Most welfare benefits are restricted to families with children. Thus, having a baby offers a gateway to a generous package of government benefits. But if the mother marries a man who earns a significant income, the benefits are lost. Indeed, if the mother marries a man who is not working, but the government requires him to take available work before benefits are paid, then the benefits will be lost in any event, whether he refuses to work, or if he works and earns an income that eliminates them. Government is effectively paying women to have children out of wedlock. (NCPA)
A nation can’t violate the Eighth Commandment (“You shall not steal”: Ex. 20:15) and expect “justice to flow like water and righteousness like an unfailing stream” (Amos 5:24) and have a beneficial outcome no matter how well intentioned the program might have been when it was proposed. Criticizing someone who rejects these unconstitutional and unrighteous government programs based on theft and redistribution as a heretic is the height of hypocrisy and real heresy.
Check out this Special Report that identifies nearly two dozen big-government policies that particularly hurt the poor. Rev. Barker should take some time to read The State Against Blacks, Race and Economics, and Up from the Projects by Walter Williams.
Two crucial points that Williams often makes are, “The welfare state has done to black Americans what slavery couldn’t do, and that is to destroy the black family” and “I’m glad that I received virtually all of my education before it became fashionable for white people to like black people.”
Republicans and Democrats are guilty of grave injustices to the poor in the name of the Paternalistic State.
Rev. Barber did not condemn Pres. Obama and the Democrat Party for its nearly sacramental support of abortion that disproportionally affects blacks.
More African-Americans are killed in the womb each year than have ever been murdered by police, or by gang violence…. [T]he greatest danger to blacks is found precisely where we ought to be safest: in our mothers’ wombs. In 2010, the most recent year for which statistics are available, 138,539 black babies were aborted. (The Resurgent)
This used to be called “black genocide” by people like Rev. Jesse Jackson. I wonder how many blacks know that there was a time when Jackson opposed abortion
In the March 1973 issue of Jet magazine, Jackson stated, “Abortion is genocide. Anything growing is living … If you got the thrill to set the baby in motion, and you don’t have the will to protect it, you’re dishonest … Who knows the cure for cancer won’t come out of some mind of some Black child?”
In 1974, Jackson composed a Human Life Amendment to the U.S. Constitution and later explained that “killing babies” not only undermines the value and dignity of every human life, but abortion reflects “the moral decay and ambiguity in society … Whenever human life ceases to represent the highest value in the human sphere, the society is in trouble.”
Jackson further opined that abortion “takes away from the young man the responsibility, and from the young woman the responsibility, of the act they have engaged in.
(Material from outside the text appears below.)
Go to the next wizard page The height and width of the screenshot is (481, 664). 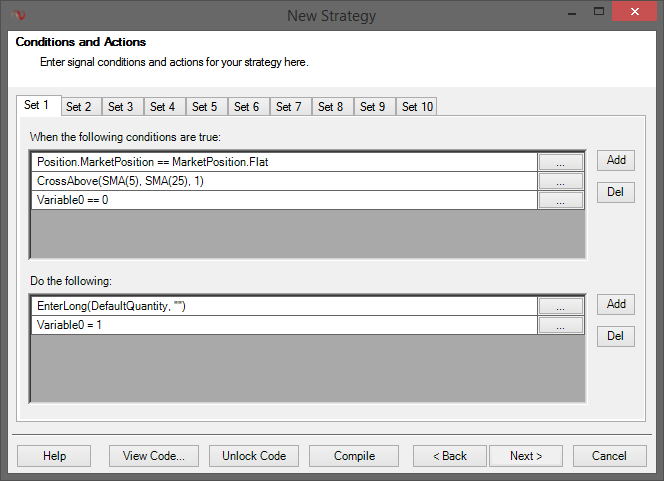tap(526, 456)
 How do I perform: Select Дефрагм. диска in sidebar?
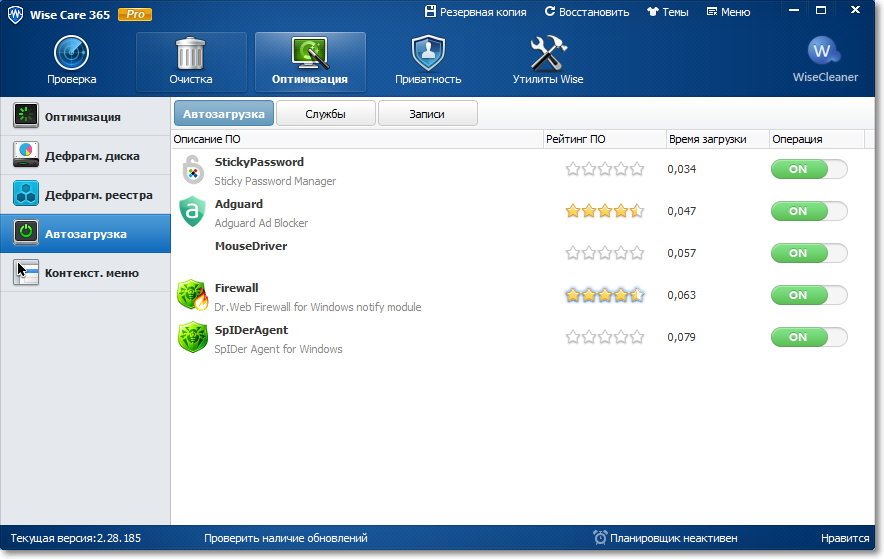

When people begin to use the excuses like, ‘this girl is not ready yet,’ it means that the law of convenience becomes the highest law, and that is a very dangerous precedent morally, even before it becomes political!”
In 1977, Jackson endorsed the Hyde Amendment, writing, “I must oppose the use of federal funds for a policy of killing infants.”
Furthermore, Jackson felt that abortion is the overriding issue for modern society. He wrote in The Right to Life News, “The question of ‘life’ is The Question of the 20th century. … How we will respect and understand the nature of life itself is the over-riding moral issue, not of the Black race, but of the human race.” (Life News)
There’s a great deal of hypocrisy and heresy to go around. Rev. William Barber has a share in it that also includes support for same-sex relationships.